**WHAT TO DO**
Determine how many lines of the entries that follow contain "will", and respond with that number alone.

• • • • •

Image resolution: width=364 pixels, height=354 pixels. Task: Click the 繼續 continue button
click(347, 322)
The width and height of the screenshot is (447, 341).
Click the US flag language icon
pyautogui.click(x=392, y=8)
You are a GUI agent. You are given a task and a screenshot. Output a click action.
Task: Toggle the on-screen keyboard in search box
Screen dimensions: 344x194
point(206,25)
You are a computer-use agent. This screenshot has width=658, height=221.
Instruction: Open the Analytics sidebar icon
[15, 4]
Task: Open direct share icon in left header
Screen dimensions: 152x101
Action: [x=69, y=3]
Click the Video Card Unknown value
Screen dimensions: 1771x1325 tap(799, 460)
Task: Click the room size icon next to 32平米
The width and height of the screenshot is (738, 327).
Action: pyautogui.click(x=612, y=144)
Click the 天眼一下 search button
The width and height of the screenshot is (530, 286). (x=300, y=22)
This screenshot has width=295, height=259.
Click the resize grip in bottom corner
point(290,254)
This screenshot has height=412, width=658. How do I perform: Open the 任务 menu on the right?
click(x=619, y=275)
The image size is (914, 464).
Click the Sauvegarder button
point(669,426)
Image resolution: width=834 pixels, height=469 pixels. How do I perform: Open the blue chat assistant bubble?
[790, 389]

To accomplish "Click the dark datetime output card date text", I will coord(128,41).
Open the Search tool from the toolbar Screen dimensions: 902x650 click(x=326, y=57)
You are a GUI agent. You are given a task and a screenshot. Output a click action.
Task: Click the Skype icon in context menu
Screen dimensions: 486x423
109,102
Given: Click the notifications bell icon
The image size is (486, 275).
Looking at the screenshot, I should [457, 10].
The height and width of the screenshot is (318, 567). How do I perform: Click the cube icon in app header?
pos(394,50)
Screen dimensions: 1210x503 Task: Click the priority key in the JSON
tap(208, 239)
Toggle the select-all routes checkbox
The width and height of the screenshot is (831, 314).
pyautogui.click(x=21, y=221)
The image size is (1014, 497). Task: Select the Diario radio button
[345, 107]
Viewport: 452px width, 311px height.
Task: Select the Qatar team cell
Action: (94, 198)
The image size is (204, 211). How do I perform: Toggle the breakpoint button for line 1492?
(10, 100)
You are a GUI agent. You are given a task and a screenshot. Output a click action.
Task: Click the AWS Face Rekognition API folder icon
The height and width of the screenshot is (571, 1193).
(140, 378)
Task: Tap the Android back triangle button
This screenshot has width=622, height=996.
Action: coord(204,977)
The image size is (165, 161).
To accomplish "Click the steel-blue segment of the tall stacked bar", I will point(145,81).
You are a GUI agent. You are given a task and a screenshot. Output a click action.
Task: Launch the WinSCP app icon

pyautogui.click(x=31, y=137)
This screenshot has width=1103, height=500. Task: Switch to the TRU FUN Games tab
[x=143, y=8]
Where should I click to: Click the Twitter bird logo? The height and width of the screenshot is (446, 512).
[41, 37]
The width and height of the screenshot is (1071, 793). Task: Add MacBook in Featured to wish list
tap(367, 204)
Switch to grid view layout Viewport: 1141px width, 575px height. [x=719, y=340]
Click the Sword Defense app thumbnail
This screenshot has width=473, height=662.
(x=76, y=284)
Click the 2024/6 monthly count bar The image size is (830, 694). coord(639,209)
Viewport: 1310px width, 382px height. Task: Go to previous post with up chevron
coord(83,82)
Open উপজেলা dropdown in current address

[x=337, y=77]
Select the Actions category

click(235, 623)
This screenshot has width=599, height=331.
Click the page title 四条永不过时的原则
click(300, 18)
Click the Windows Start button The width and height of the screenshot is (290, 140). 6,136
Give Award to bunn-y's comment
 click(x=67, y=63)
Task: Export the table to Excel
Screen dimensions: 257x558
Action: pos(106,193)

• • • • •

**WORKED SOLUTION**
2